Why it matters: Stone and Reznor use it as a manifesto. The title and lyric about being “outside of society” line up with Mickey’s self-mythologising as a “natural born killer,” and the abrasive remix fits the film’s visual overload.
“Sweet Jane” — Cowboy Junkies
Where it plays: Heard in a more reflective register before the “I Love Mallory” sitcom flashback. Mickey writes to Mallory from his cell; later they reunite and kiss after a year apart. The languid tempo and hushed vocal play over slow dissolves and lonely shots of highways and prison bars.
Why it matters: It humanises them just enough. The song makes their reunion feel intimate and sad, even though we know what they will go on to do. Without it, the flashback might play as pure parody.
“Back in Baby’s Arms” — Patsy Cline
Where it plays: In a nighttime car scene, Mickey drives while Mallory prods him about whether he still finds her attractive. The vintage country tune plays on the car radio, bleeding softly into their tense conversation until a cut to the outside of the vehicle makes it dominate the soundscape for a moment.
Why it matters: The sugary, domestic lyrics sit next to two people who solve every problem with murder. That contrast — cosy Nashville romance vs. lethal reality — is the film’s whole thesis in miniature.
“History (Repeats Itself)” — A.O.S.
Where it plays: After detective Jack Scagnetti gloats, “Mallory Knox, meet Jack Scagnetti,” we cut to a frantic highway chase.

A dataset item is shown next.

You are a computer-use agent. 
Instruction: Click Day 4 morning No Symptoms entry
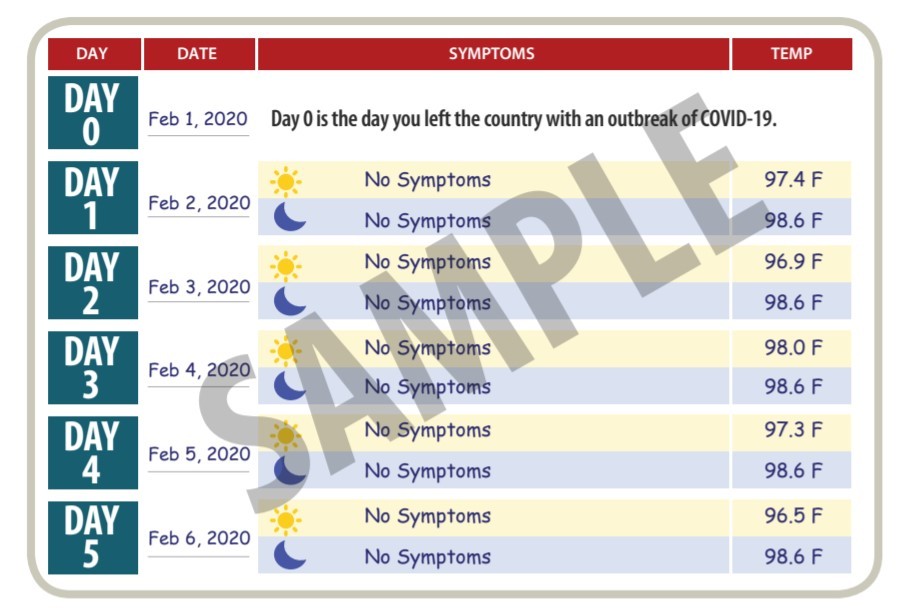pyautogui.click(x=427, y=430)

This industrial dance track pulses over flashing police lights, helicopter shots and documentary-style close-ups of terrified drivers.
Why it matters: The title is not subtle. It underlines the idea that Mickey and Mallory are just the latest in a long line of killers turned into spectacle, and that the media will move on to the next one soon enough.

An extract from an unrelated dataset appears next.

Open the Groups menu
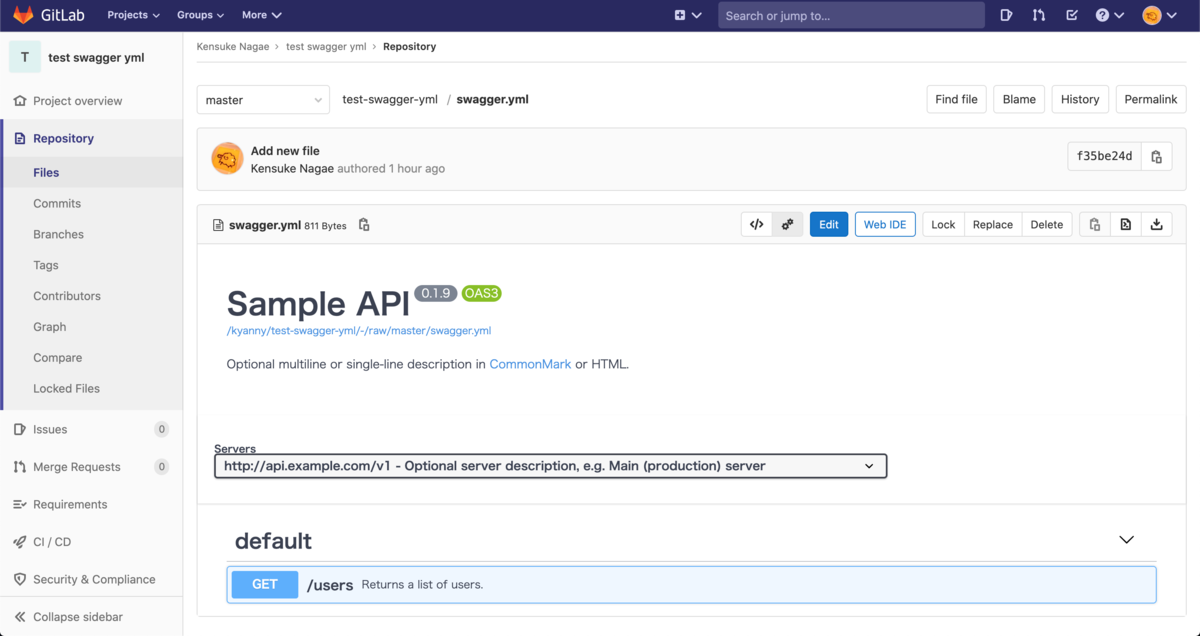This screenshot has height=636, width=1200. (199, 15)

“The Day the Niggaz Took Over” — Dr. Dre
Where it plays: In the prison sequence, after two inmates attack each other in the yard and guards drag them apart, Dre’s track slams in over slow-motion shots of the crowd, guards and watchtowers. As the riot spreads, the song keeps going, bleeding into new camera angles and security footage.
Why it matters: This is one of the bluntest uses of music in the film: a straight gangsta-rap track over a largely white prison uprising. It links the spectacle of televised urban unrest to the Super Bowl broadcast framing the escape.
“Born Bad” — Juliette Lewis
Where it plays: Mallory sings this in her cell, bathed in coloured light, performing for herself and for the television audience that will later consume Wayne Gale’s special. It is semi-diegetic: we hear both her raw on-set vocal and a more polished mix on the album.
Why it matters: Having the actor sing in character blurs the line between Juliette Lewis the 90s indie icon and Mallory the tabloid icon. The lyrics about being “born bad” simply restate the film’s title as a self-fulfilling prophecy.
“Forkboy” — Lard
Where it plays: During the second, larger riot sequence, inmates throw a guard into a washing machine and chaos spills through multiple levels of the prison. The song’s pounding drums and distorted vocals cut rapidly with handheld camera shots, CCTV angles and news footage textures.
Why it matters: It pushes the soundtrack into pure noise. By this point, the difference between score, song and sound design collapses, mirroring how the difference between “real” violence and its media coverage collapses in the story.
“Something I Can Never Have” — Nine Inch Nails
Where it plays: Heard when Mickey and Mallory run out of gas and argue in the desert, and again after they execute Wayne Gale. The extended album version stretches the track into an even more desolate space, with additional ambient sections linking to other cues.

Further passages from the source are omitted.